[Source data — start]

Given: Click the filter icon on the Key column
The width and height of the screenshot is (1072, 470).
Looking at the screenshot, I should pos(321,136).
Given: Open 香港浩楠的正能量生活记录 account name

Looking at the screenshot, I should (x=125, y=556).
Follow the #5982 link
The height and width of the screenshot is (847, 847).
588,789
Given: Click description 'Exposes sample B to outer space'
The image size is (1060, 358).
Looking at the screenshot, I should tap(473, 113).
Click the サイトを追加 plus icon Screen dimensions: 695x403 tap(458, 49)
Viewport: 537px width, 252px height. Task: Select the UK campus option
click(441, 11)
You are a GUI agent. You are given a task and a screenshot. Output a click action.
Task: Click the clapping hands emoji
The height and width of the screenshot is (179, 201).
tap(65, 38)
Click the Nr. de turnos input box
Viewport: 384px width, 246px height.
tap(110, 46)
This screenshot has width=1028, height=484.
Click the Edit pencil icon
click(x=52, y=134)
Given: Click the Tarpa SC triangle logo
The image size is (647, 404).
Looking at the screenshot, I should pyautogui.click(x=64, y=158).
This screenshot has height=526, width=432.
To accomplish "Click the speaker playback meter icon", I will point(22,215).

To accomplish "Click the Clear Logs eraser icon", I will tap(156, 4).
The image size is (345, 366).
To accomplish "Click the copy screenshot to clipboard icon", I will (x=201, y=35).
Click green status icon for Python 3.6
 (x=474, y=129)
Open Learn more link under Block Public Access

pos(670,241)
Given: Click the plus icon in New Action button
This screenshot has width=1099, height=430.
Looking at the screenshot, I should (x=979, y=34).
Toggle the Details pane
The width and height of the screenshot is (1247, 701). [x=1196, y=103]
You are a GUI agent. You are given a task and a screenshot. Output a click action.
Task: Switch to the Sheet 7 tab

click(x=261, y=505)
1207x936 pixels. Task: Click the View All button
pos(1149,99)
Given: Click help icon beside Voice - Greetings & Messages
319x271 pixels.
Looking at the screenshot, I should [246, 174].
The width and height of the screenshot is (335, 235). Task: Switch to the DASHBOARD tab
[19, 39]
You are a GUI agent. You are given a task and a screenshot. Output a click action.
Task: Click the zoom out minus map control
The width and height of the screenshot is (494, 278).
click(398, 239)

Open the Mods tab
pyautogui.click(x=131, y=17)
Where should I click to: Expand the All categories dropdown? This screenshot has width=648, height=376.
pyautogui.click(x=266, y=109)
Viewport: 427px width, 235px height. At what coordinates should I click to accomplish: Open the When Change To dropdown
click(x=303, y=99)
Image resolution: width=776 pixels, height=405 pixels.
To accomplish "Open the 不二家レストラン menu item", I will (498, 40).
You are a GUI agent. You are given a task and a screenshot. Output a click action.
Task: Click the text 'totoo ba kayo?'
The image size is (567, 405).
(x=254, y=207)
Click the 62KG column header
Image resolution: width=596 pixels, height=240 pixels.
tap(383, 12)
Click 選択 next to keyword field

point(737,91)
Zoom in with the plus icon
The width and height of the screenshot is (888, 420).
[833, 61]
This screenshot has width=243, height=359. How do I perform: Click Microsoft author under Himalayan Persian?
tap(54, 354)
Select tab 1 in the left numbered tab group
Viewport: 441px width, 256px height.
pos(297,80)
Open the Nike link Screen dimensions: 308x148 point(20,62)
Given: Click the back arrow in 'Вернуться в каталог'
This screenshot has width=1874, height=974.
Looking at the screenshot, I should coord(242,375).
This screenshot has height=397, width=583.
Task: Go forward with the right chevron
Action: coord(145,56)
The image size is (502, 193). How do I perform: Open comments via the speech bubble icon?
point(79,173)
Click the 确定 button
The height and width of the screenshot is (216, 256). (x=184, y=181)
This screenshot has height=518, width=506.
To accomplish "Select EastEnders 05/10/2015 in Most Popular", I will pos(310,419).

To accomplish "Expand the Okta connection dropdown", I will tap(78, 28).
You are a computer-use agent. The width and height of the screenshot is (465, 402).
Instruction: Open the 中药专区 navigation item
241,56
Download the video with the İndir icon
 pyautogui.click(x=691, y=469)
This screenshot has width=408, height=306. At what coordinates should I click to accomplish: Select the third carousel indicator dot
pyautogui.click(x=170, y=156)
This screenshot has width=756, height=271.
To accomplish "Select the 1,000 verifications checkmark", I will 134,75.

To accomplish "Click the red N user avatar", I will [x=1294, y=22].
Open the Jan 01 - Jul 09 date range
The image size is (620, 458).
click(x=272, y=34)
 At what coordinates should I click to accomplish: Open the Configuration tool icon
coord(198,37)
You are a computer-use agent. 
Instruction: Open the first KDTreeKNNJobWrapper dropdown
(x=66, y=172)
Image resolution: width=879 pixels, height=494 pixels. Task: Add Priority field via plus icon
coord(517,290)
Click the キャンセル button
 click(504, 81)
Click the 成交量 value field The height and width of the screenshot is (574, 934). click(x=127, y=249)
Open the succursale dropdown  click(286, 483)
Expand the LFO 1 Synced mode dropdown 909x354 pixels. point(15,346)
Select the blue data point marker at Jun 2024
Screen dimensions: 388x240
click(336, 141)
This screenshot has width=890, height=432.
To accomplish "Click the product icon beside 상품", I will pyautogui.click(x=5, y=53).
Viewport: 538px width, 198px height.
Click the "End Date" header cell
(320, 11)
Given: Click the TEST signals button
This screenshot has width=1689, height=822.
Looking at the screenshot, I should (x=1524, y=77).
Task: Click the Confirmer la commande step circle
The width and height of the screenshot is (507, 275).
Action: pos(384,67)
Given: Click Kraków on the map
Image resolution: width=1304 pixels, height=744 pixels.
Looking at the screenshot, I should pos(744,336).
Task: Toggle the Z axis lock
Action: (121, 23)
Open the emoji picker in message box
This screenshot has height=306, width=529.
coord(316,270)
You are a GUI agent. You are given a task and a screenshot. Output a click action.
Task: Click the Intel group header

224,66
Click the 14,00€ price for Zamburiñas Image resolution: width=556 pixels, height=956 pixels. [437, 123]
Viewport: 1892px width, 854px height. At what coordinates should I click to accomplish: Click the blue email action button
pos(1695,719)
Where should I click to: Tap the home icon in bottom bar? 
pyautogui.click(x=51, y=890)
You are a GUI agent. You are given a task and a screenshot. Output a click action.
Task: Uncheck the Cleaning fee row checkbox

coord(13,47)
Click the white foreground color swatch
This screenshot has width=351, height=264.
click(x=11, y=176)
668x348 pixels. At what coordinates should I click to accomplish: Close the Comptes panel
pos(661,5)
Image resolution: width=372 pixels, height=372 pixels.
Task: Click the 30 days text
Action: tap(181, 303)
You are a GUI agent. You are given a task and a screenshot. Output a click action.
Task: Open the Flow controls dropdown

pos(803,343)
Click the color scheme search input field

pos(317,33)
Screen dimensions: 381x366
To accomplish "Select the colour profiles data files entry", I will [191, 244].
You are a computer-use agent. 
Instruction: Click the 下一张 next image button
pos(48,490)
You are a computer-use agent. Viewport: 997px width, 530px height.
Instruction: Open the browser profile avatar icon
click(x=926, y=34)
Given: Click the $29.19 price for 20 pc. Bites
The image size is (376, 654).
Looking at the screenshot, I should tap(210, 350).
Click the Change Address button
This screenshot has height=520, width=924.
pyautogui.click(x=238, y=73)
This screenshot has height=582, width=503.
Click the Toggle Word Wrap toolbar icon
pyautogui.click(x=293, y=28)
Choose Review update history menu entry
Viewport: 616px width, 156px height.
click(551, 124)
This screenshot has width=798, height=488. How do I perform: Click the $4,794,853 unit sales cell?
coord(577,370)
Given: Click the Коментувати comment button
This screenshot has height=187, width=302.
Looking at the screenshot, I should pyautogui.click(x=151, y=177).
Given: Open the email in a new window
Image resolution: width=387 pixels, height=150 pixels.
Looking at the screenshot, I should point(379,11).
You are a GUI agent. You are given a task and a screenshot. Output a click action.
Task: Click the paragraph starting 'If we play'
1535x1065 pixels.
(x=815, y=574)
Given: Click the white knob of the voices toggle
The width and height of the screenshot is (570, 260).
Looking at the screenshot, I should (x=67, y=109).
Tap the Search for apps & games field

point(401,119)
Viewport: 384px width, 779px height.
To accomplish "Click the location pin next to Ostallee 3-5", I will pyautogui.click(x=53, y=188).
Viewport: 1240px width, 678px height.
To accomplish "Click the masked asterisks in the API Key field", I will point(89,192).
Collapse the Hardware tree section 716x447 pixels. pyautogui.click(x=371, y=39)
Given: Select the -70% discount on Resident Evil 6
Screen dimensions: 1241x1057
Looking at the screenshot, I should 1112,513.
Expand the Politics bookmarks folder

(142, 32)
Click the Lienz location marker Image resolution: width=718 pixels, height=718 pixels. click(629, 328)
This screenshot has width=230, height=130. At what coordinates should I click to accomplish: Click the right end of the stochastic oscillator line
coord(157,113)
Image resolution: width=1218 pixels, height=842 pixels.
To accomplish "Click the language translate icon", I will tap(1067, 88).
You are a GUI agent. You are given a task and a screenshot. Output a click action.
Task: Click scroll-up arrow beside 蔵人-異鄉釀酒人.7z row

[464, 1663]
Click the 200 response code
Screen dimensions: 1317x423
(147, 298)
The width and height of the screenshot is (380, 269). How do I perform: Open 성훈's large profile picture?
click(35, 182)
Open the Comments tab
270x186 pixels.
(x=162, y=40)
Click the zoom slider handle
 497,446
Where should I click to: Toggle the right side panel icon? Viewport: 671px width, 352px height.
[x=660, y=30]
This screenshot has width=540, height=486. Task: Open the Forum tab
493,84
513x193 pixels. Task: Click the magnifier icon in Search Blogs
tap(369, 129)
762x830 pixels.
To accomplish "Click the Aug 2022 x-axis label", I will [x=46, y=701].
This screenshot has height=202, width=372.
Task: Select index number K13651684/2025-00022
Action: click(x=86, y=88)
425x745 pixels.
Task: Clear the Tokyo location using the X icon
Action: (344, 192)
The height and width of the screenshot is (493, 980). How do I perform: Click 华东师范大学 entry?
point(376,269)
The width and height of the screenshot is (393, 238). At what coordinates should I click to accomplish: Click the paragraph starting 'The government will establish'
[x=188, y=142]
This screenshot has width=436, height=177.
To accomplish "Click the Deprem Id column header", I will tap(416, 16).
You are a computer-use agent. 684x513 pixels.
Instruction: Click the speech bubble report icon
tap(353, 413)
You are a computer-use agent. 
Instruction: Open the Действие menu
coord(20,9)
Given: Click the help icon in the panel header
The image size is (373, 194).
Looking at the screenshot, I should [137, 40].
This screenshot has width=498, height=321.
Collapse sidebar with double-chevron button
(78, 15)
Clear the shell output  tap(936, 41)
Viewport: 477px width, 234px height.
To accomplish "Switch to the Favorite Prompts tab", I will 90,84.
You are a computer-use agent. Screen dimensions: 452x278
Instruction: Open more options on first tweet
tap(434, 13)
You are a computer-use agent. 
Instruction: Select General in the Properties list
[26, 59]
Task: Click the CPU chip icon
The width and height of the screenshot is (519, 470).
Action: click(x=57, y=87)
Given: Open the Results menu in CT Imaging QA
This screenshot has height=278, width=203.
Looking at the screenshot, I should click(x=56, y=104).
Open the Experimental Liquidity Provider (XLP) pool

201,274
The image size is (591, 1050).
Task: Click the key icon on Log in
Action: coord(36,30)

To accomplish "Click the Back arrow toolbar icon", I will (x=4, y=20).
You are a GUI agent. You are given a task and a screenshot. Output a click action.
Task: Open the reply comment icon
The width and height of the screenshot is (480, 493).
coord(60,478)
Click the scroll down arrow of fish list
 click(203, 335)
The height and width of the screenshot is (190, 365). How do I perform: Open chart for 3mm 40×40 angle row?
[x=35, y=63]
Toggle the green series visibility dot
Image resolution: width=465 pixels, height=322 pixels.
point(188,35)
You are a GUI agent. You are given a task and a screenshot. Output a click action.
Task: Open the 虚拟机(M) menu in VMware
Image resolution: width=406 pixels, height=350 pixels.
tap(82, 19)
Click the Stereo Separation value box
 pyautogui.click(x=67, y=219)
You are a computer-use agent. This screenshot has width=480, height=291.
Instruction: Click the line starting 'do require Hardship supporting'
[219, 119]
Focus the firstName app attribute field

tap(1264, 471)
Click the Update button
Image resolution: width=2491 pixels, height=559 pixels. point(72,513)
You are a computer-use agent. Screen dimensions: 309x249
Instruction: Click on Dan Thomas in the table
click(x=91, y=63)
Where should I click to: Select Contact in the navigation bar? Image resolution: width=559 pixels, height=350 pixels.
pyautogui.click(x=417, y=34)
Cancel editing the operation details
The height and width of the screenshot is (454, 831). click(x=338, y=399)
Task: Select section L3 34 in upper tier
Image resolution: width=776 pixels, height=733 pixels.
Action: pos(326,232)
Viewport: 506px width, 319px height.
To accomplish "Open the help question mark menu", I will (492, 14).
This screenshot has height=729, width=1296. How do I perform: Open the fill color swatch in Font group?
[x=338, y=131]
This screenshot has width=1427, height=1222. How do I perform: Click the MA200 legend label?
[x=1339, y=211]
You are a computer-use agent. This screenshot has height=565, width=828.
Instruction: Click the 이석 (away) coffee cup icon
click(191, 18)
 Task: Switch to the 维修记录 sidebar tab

[Source data — finish]

_Task brief_
All lines in the listing above between the line with "Click the Toggle Word Wrap toolbar icon" and the line with "Given: Click the white", inclusive, should be set down exactly, and no line outside that range.

_Result_
Click the Toggle Word Wrap toolbar icon
pyautogui.click(x=293, y=28)
Choose Review update history menu entry
Viewport: 616px width, 156px height.
click(551, 124)
This screenshot has width=798, height=488. How do I perform: Click the $4,794,853 unit sales cell?
coord(577,370)
Given: Click the Коментувати comment button
This screenshot has height=187, width=302.
Looking at the screenshot, I should pyautogui.click(x=151, y=177).
Given: Open the email in a new window
Image resolution: width=387 pixels, height=150 pixels.
Looking at the screenshot, I should point(379,11).
You are a GUI agent. You are given a task and a screenshot. Output a click action.
Task: Click the paragraph starting 'If we play'
1535x1065 pixels.
(x=815, y=574)
Given: Click the white knob of the voices toggle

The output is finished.